И путаясь, сбиваясь, дико, несложно заговорил он об этом человеке. Откуда слова брались? До сих пор Марк никогда не решался разговаривать с людьми. Теперь же им овладела безумная смелость. Теперь он словно забыл о том, что его слушают незнакомые, непонятные ему самому люди, насмешливые, мелкие и злые без конца.
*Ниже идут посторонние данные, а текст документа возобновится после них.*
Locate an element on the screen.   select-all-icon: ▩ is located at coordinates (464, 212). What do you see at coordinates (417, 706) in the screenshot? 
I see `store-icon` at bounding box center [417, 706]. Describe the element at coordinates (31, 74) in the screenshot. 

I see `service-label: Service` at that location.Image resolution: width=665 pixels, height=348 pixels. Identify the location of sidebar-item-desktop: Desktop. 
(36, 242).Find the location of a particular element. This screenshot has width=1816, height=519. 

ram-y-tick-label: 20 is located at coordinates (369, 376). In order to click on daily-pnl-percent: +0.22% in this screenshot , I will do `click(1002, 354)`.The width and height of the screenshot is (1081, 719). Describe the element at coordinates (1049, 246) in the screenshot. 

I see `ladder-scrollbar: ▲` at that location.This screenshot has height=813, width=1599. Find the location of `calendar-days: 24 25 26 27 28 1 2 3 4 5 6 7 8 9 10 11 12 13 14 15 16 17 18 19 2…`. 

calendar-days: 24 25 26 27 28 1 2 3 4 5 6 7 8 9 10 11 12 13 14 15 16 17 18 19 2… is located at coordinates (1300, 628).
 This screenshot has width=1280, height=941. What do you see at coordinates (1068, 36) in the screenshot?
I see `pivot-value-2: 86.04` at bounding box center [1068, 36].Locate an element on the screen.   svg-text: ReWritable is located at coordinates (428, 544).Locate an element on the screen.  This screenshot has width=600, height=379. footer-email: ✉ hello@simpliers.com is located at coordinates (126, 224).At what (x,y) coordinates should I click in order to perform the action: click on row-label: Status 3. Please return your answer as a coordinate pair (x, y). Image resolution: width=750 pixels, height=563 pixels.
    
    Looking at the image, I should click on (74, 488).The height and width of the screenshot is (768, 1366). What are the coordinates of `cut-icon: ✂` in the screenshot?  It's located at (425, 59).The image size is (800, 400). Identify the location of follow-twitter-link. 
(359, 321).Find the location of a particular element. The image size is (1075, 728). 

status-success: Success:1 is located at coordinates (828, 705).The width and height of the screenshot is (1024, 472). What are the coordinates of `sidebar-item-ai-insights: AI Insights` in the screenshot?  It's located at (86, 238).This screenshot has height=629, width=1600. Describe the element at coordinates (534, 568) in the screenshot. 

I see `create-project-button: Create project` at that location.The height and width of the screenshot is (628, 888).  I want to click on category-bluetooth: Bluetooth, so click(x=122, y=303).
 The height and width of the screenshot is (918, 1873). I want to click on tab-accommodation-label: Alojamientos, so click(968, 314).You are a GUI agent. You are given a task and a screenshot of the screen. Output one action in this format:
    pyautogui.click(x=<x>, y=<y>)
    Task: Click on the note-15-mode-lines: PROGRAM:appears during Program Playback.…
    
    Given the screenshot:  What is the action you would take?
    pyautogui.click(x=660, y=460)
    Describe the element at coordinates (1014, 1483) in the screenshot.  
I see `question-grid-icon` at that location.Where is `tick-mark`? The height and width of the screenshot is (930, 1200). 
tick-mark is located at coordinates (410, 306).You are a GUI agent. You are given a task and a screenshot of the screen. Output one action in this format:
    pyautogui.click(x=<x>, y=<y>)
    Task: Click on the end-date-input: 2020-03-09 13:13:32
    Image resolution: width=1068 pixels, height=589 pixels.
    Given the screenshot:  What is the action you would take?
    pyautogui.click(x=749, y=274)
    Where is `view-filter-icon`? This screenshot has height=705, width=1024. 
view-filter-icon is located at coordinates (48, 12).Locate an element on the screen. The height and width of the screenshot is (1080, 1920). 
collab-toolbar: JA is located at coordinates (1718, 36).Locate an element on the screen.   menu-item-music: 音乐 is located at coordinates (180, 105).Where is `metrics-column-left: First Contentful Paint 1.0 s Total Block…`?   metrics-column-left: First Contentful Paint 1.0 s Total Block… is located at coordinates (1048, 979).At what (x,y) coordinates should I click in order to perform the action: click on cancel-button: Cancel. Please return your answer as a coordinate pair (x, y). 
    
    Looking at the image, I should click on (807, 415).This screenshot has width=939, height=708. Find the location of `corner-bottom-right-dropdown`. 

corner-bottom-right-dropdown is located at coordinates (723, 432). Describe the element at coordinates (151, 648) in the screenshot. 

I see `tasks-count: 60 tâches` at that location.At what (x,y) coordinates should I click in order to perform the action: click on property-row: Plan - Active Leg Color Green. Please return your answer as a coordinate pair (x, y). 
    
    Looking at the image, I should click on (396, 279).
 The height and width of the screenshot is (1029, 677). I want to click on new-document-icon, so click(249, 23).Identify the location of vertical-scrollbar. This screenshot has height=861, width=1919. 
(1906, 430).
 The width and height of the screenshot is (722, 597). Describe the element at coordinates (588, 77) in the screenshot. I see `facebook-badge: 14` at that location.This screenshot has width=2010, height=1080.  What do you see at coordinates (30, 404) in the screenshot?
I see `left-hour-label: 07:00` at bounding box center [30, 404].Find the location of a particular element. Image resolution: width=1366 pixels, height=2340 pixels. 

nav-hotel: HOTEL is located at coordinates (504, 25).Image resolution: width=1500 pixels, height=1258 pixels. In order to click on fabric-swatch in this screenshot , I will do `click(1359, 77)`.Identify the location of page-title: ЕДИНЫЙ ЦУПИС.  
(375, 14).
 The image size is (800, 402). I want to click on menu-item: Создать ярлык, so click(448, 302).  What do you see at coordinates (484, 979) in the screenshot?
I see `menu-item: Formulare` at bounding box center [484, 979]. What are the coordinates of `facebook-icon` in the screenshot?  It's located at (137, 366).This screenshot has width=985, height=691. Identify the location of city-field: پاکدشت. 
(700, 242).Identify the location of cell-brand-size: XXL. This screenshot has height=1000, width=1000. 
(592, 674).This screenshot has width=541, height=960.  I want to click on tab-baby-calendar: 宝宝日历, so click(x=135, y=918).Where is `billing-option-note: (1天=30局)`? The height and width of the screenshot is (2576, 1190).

— Казанский большой! И он сильный. Внутри сильный. Сильнее всех… И в нем жалость живет. И любовь… И в нем все хорошо. Все ясно. Он может человеком быть, всяким человеком, который деньги большие забирает. Да! А он от жалости и любви в казарме, в «роте» всю жизнь. Он их стыдит! И в воровстве, и в пьянстве стыдит, потому что хочет, чтобы и в них все хорошо было, светло, как при солнышке. А не к тому, чтобы почет был. Ему почета не нужно. Ему от «роты» и так почет. Он сильный. Всего мира сильнее, а все от доброты. От любви и жалости, — слова срывались одно за другим, и Марк, произносивший их, точно вырос, точно переродился. И никто бы не назвал теперь Марка безобразным. Он был красив в эту минуту. Он был прекрасен той красотой и искрами правды, которая веяла от него.